The first Schubert I ever bought was a record of Karl Munchinger conducting the 4th and 5th symphonies. I don't have much Schubert apart from that and maybe about 6 or 7 CDs, but I do like Schubert very much. 

I have never heard anything by Ablinger so I look forward to hearing new music!


----------



## Albert7 (Nov 16, 2014)

For Schubert, I really am enjoying some lieder as sung by Ian Bostridge and some piano works as played by Maria Joao Pires.

I really dream of owning the complete lieder box set (21 discs) as sung by Fischer-Dieskau released by DG.


----------



## SimonNZ (Jul 12, 2012)

albertfallickwang said:


> I really dream of owning the *complete lieder box set* (21 discs) as sung by Fischer-Dieskau released by DG.
> 
> View attachment 58851


Complete for male voice - 37 discs in the Hyperion edition.


----------



## Albert7 (Nov 16, 2014)

SimonNZ said:


> Complete for male voice - 37 discs in the Hyperion edition.


I would assume in that case Schubert composed some non-lieder for male voice(s)? Either that or the DG version is incomplete?


----------



## StlukesguildOhio (Dec 25, 2006)

Still more essentials of Schubert recordings.


----------



## SimonNZ (Jul 12, 2012)

albertfallickwang said:


> I would assume in that case Schubert composed some non-lieder for male voice(s)? Either that or the DG version is incomplete?


More to do with the protagonist of the song being a woman, or reasons like that - even if they would other wise have been happy transcribing (as most all recordings do, willy-nilly - strange how that's seldom an issue in lieder)


----------



## SeptimalTritone (Jul 7, 2014)

Thanks koopa Haydn!!!

I made a thread on Peter Ablinger earlier actually.

http://www.talkclassical.com/35036-peter-ablinger-1959-a.html

There are 6 pieces I listed there, and there are a few others one can youtube search. I highly highly recommend Points and Views, composed this very year.


----------



## JACE (Jul 18, 2014)

scratchgolf said:


> Thanks. I find the exact same with Quartet Italiano. A overly slow and dull 14 with a great 15. ABQ's Quintet is great. In the same league with Rostropovich for sure.

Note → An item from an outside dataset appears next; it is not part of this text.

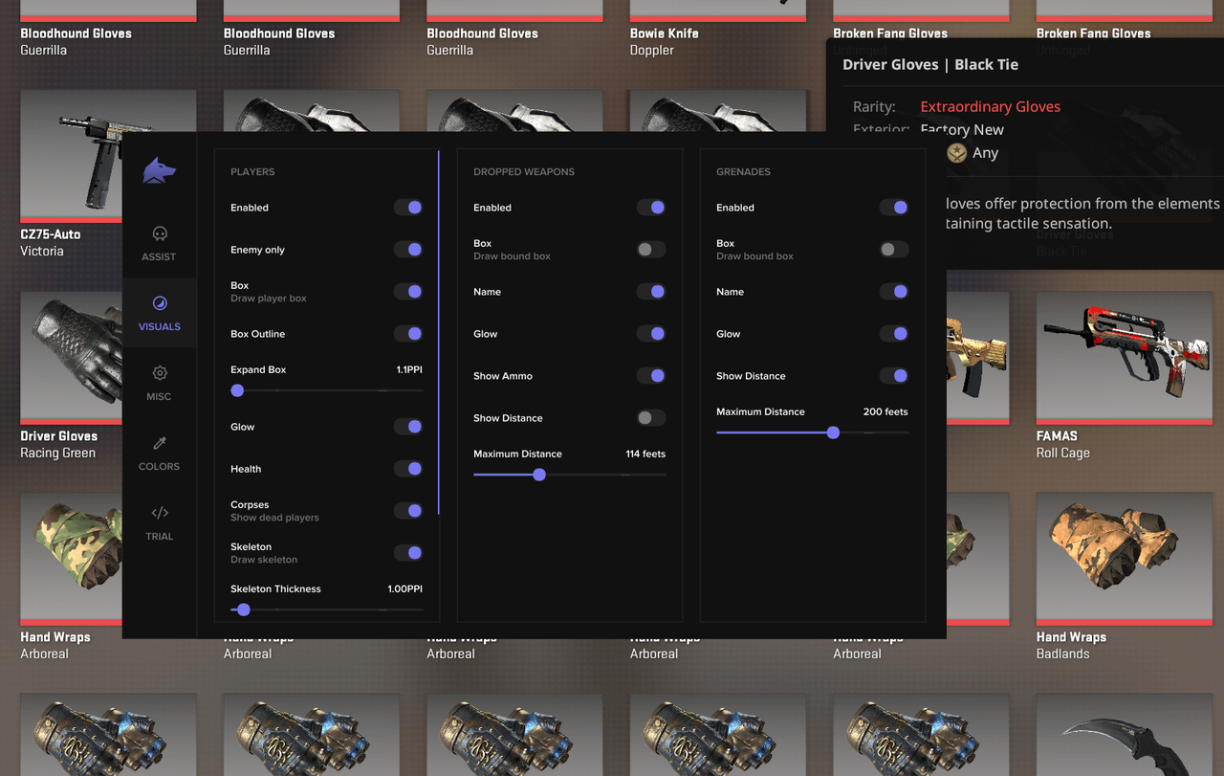
Task: Switch to the ASSIST tab
Action: 159,241
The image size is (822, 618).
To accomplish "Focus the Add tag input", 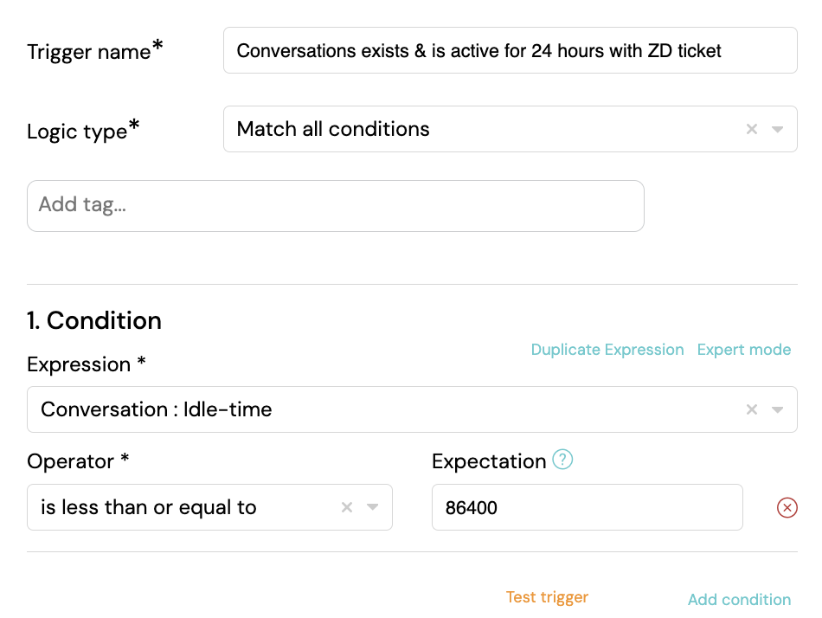I will tap(336, 206).

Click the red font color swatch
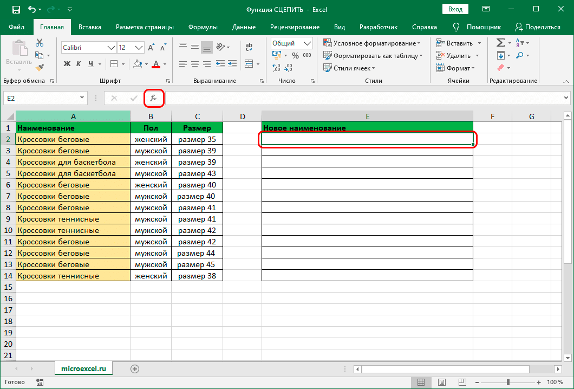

Funny. My opinion w/ regards to the the Schubert's SQ14 is precisely the _opposite_ of yours. I have both the Alban Berg Quartett and the Quartetto Italiano in this repertoire -- and I much prefer the Quartetto Italiano. 

The ABQ sounds harsh to me compared to the Quartetto Italiano's song-like lyricism.


----------



## JACE (Jul 18, 2014)

albertfallickwang said:


> For Schubert, I really am enjoying some lieder as sung by Ian Bostridge and *some piano works as played by Maria Joao Pires*.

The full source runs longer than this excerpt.